I’ve been on a wide variety of meds. I always experience a kind of “bounce” during the first few days on a new medication. If the meds don’t work, this goes away.

I was on Prozac for 6 months. Prozac was just out on the market and was being hailed as a wonder drug. It didn’t help me in the least.

Last year or so, my anxiety disorder started to worsen. I wondered whether the pills were still working. Upon closer inspection, I discovered that the pharmacy had given me 5 mg tablets instead of 20mg. Thus, without my conscious awareness, I had reduced my dosage and seen a corresponding rise in anxiety attacks.

If all anti-depressants are placebos, why do some meds help me and not others?

In short, I sense a biased article. The average person doesn’t understand the term blood-brain barrier, let alone the complex reactions of medications and neurochemistry. Any article can use science that seems legitimate to demonstrate an invalid point.

---- Completely clueless on the methodoligy of clinical trials (if it fails in a properly run study, it will always fail in a properly run study),—

I think you’re completely clueless as to how minimal the demonstrated effect has to be, and the fact that most clinical trials are small enough that it IS quite possible to get positive results in some cases. You simply don’t know basic statistics (or the significance of confidence levels) if you claim that, by throwing out failed studies, it isn’t possible to influence the apparent effectiveness of a drug.

The article about the FDA was on allergy medications like Allegra. Look it up.

(ha ha allergies… you pathetic mortals! I, with my superior antibodies, never make the mistake of classifying a harmless substance as an excuse to release histomin!)

Personally, I only take Extra Strength Placebo…

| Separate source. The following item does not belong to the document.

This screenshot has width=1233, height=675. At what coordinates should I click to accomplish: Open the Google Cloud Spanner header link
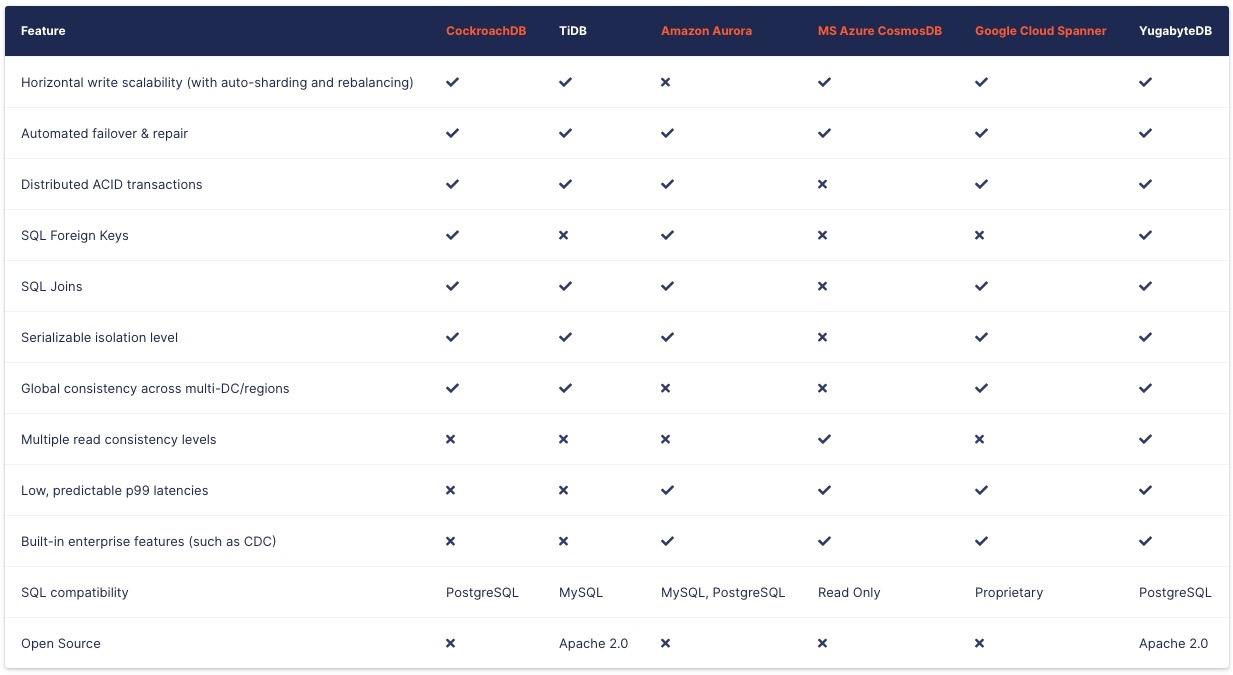[1040, 31]
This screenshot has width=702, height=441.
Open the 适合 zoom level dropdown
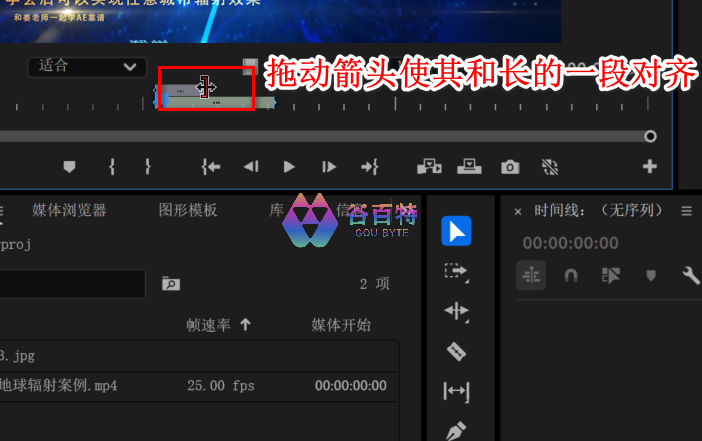[x=87, y=66]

Indeed? I’ll spot you on the issue of defining efficacy, but then I’d already stipulated that, above. Legal issues over the definition of
‘efficacy’ aside, lets address the rest: Me, clueless on the subject of clinical trials process…?

I suppose you’re not too familliar with me. I consult to the healthcare and life sciences industries. That means: Bio-sciences companies, hospitals and Pharmas. Lots of Pharmas. In fact, a major pharma just picked me up full time (I start for them Monday after next). My specialty is Regulatory Affairs / Regulatory Systems. Every clinical trial, every preclinical trial, every adverse event report, every clinical summary report, case report form, toxicoigy study, and all the other thousands of reports generated in the process of creating a new drug, flows trough my small division on it’s way to the FDA. We privide the output and final reports that the FDA will review. And the FDA response flows back the other direction. I’ve got a damn good clue about the subject. I’ve seen the FDA come into pharmas and conduct audits. I’ve seen auditors find the smallest, most seemingly trivial discrepancy, and turn it into a red line item, sometimes completely halting work on an IND. I read the reports, I see the lists of failed compounds (and the very few that pan-out).

Throwing away studies and expecting to hide that from the FDA? Not a chance. Waste money on a non-performing compound? Not once it’s found to be a non-performer. The Pharmas have too much at stake, and far too many compounds and indications to investigate to bother wasting time and money on stupid games like that. Even if they did, they have a sceptical amd very powerful agency looking over their shoulder.

Now: Perhaps you’ll enlighten us on your industry knowledge? Your grasp of how the Pharmas do business? Your knowledge of FDA behavior & policy? You supposition on how a pharma might hide fraudulent research?

You’ve leveled some fairly serious charges, and provided little in the way of evidence. The ball is in your court. Show me the smoking gun, or admit you’ve only speculation without foundation to go by.